* **DOCUMENT EXCERPT**:
_ _ _

Born in Canton, Ohio on October 6th, 1934, Marshall (originally Moishe) was raised in Detroit, Michigan. As a young man he was no stranger to violence, having witnessed riots in Detroit and was himself beaten by police as a teen.
Marshall completed his undergraduate education at the University of Michigan. He received his PhD in Clinical Psychology from the University of Wisconsin in 1961, where he met his friend and mentor, psychologist Carl Rogers. Marshall launched his professional career in St. Louis where he established a successful clinical practice. Marshall’s desire to put people over profits, as well as his curiosity and desire to learn more about the causes of violence that had defined his early experiences living in inner city Detroit, soon inspired him to leave private practice.
He took a job as a cab driver and used this time to explore new and meaningful ways he might apply his professional training to reduce various forms of violence and disseminate peacemaking skills. He worked closely with civil rights activists in the 1960’s, mediated between rioting students and college administrators, and worked to peacefully desegregate public schools in long-segregated regions. Marshall’s exploration eventually evolved into what is known today as Nonviolent Communication (NVC).

_ _ _

* **DATA EXTRACT**:
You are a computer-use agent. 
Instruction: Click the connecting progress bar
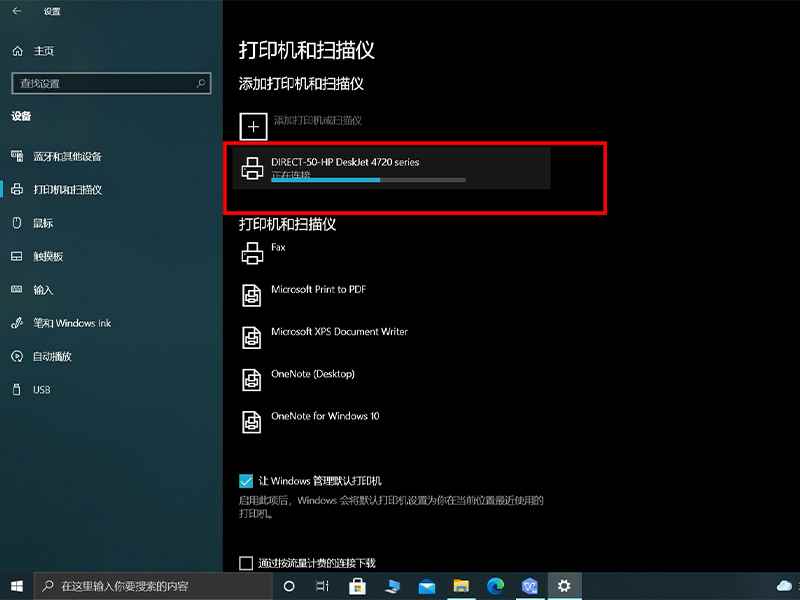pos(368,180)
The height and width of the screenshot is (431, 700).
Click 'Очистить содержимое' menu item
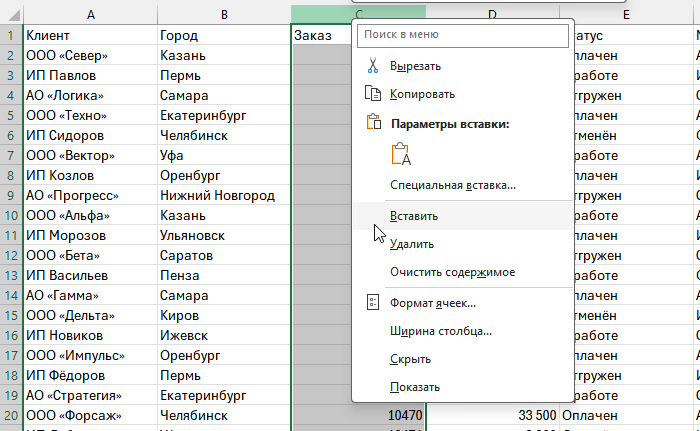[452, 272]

_ _ _

* **TASK INSTRUCTIONS**:
1. Please write out the passage of the Marshall biography from "Born in Canton, Ohio" up to and including "leave private practice.".
2. According to the Marshall biography, what job did Marshall take after leaving private practice?

* **ANSWERS TO THE TASKS**:
1.
Born in Canton, Ohio on October 6th, 1934, Marshall (originally Moishe) was raised in Detroit, Michigan. As a young man he was no stranger to violence, having witnessed riots in Detroit and was himself beaten by police as a teen.
Marshall completed his undergraduate education at the University of Michigan. He received his PhD in Clinical Psychology from the University of Wisconsin in 1961, where he met his friend and mentor, psychologist Carl Rogers. Marshall launched his professional career in St. Louis where he established a successful clinical practice. Marshall’s desire to put people over profits, as well as his curiosity and desire to learn more about the causes of violence that had defined his early experiences living in inner city Detroit, soon inspired him to leave private practice.

2. He took a job as a cab driver.